Open breezykermo opened 4 years ago
Note: should also make clear what the quota limit is in the selector documentation, and how the selector exhausts quota. Ash's message from Discord:
"I tracked the number of pages I was pulling from, the number of videos I had fetched, and the quota cost I incurred. I had 5 search queries, range was across the past 3 years, set daily to false, set the limit on the number of pages to 50 (though most of the time, there were max 15 pages worth of data) and ended up with about 500-600 videos for each query. The quota usage (queries per day) this incurred was 7446. This is larger than the number of videos and much larger than the number of pages but it didn't hit the 10k limit so that's good. Also, the other change I made was adding a sleep counter between successive queries so as to not breach the other quota limit: queries per 100 seconds per user. Perhaps a future version of mtriage could also have some sort of throttling functionality so users don't hit this limit."
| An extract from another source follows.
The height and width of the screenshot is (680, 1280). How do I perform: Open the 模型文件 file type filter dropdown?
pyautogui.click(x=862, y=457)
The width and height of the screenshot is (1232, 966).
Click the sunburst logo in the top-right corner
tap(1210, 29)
Should also note that we are always subject to Youtube's search algorithm when considering what appears and what doesn't appear. Exhaustive searches using mtriage at scale could be flagged and could modify results.
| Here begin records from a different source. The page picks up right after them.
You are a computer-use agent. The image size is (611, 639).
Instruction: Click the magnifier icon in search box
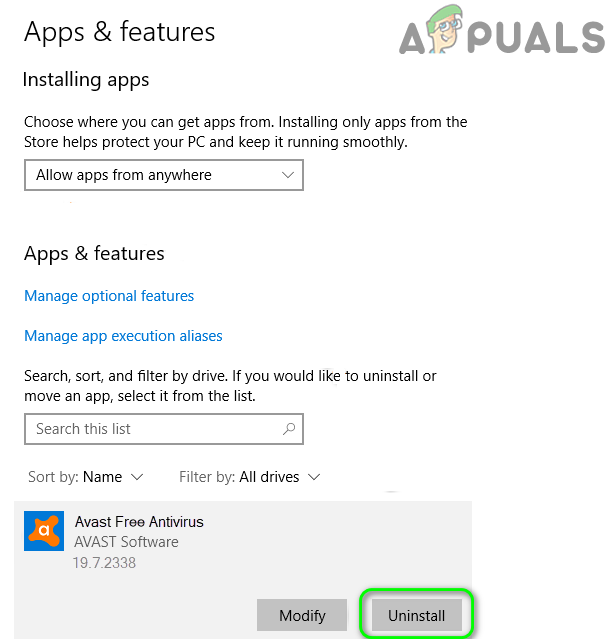[289, 429]
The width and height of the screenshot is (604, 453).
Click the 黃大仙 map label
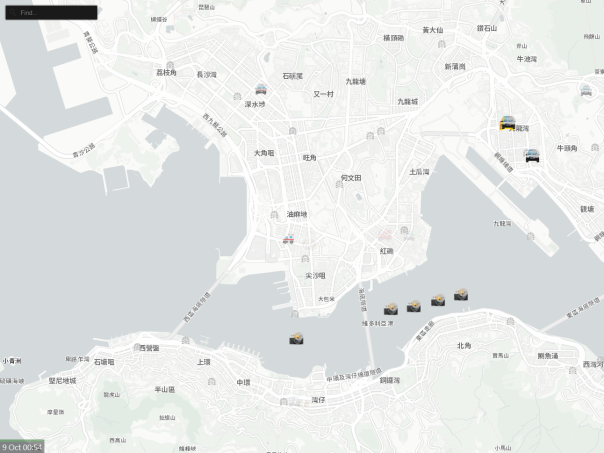(432, 30)
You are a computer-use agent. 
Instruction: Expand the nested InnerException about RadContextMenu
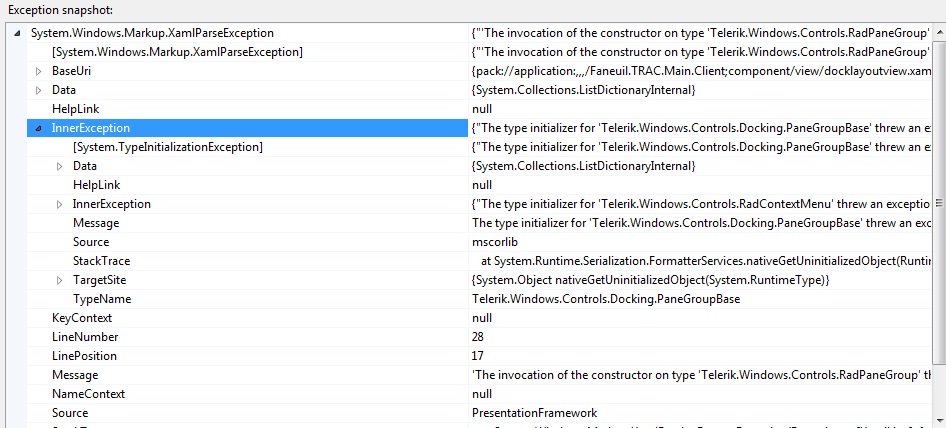[x=60, y=204]
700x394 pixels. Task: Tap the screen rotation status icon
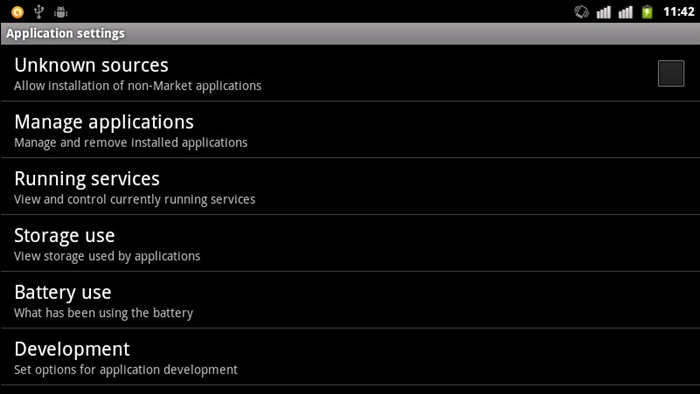coord(581,12)
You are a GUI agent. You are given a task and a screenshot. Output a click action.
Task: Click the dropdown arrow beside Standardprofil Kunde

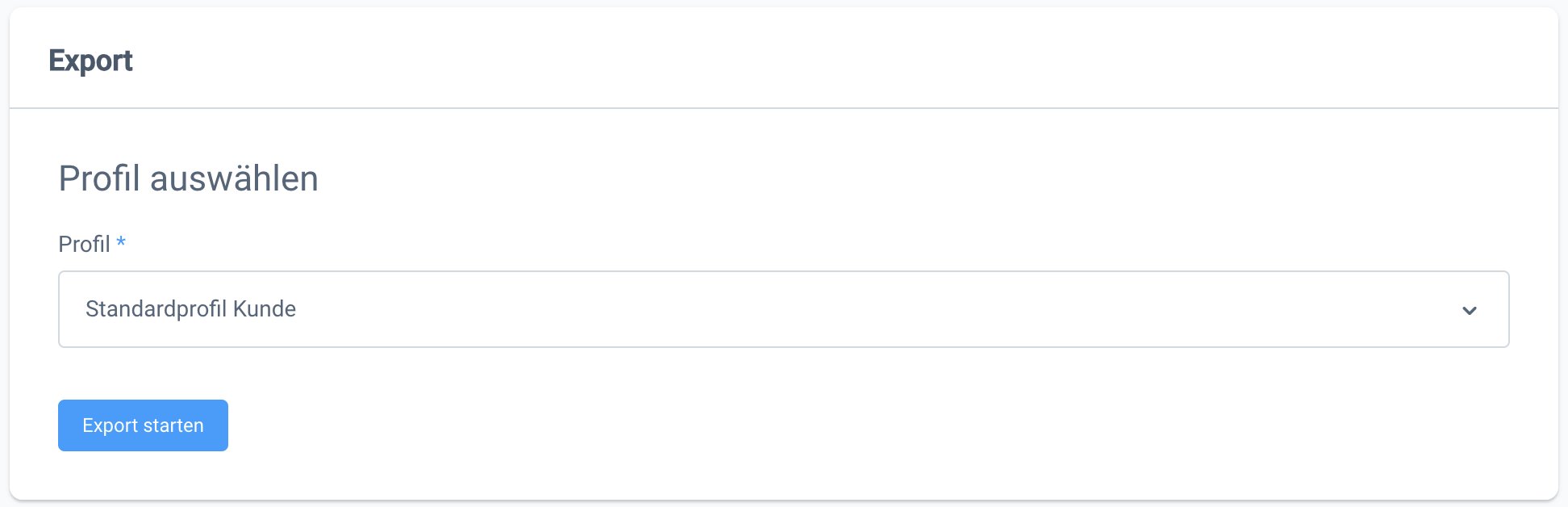[1470, 309]
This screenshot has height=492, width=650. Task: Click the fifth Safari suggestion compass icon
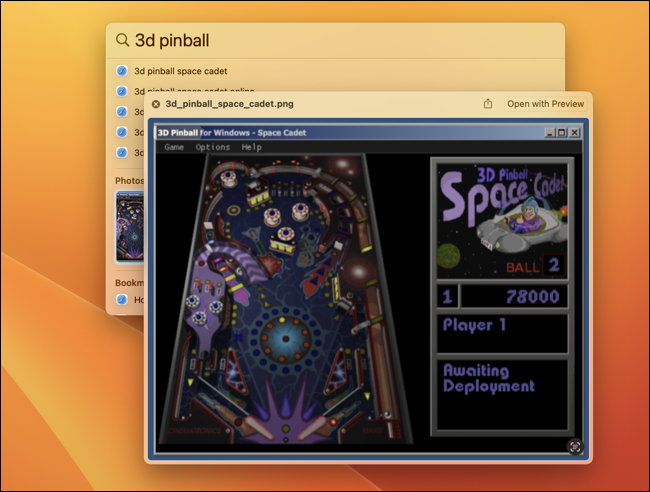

It's currently unclear exactly how the youtube selector exhausts Google Cloud quotas. It was assumed that using the [Youtube V3 api]() (which the youtube selector does under the hood) would incur a quota usage of 1 unit per search.
When setting the
daily
parameter to false, this should only use 1 quota per but the selector is often hitting the limit (10k queries) within just a few minutes, even when putting a sleep in the code to space them out.This could be due to a number of things- the fact that certain queries require paging via tokens, or perhaps that more metadata is being returned from each search than just the video ID. Needs further investigation and a fix.